Would you please return only the lines from the one with "The image size is (405, 388)." through the last line of the records below, leaving the pictures out?

Saved data entries:
BEGIN
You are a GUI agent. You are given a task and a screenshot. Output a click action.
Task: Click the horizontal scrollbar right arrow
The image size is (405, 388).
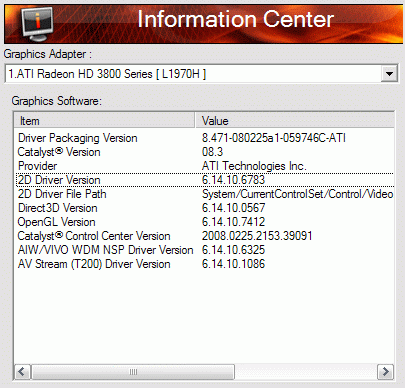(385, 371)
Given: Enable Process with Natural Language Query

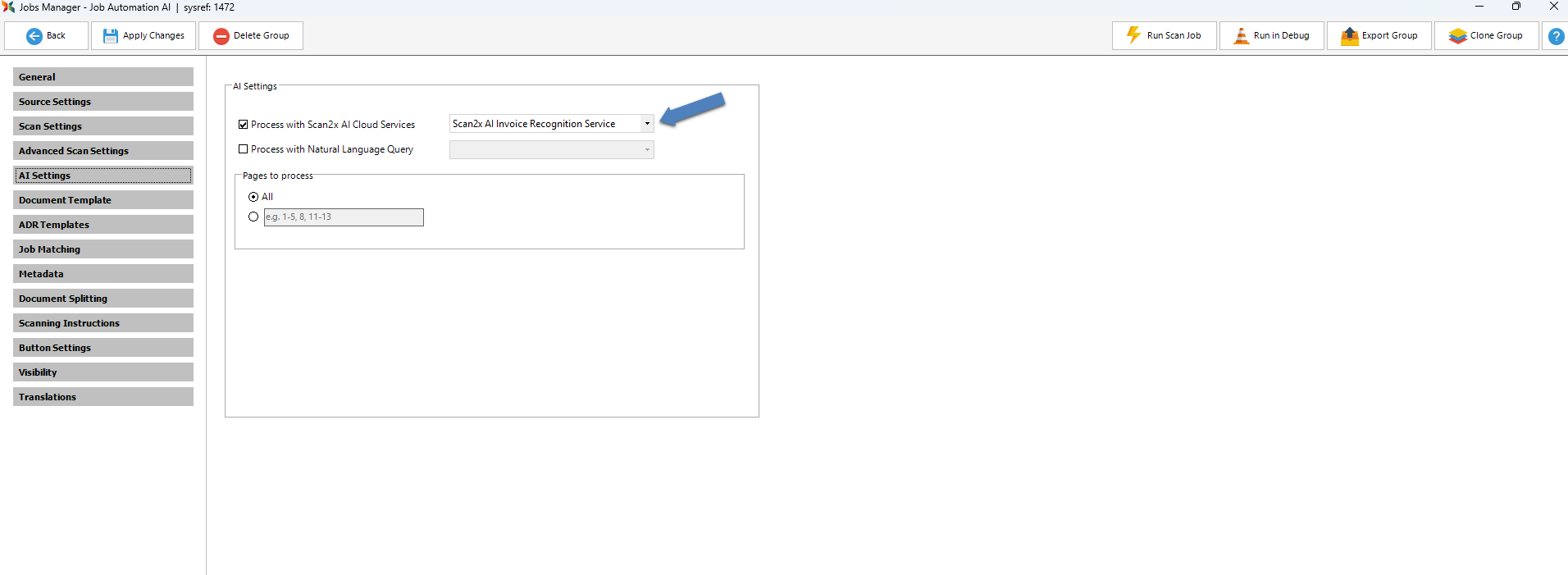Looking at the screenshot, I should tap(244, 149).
END
TASK RESPONSE:
The image size is (405, 388).
(385, 371)
Given: Enable Process with Natural Language Query

Looking at the screenshot, I should tap(244, 149).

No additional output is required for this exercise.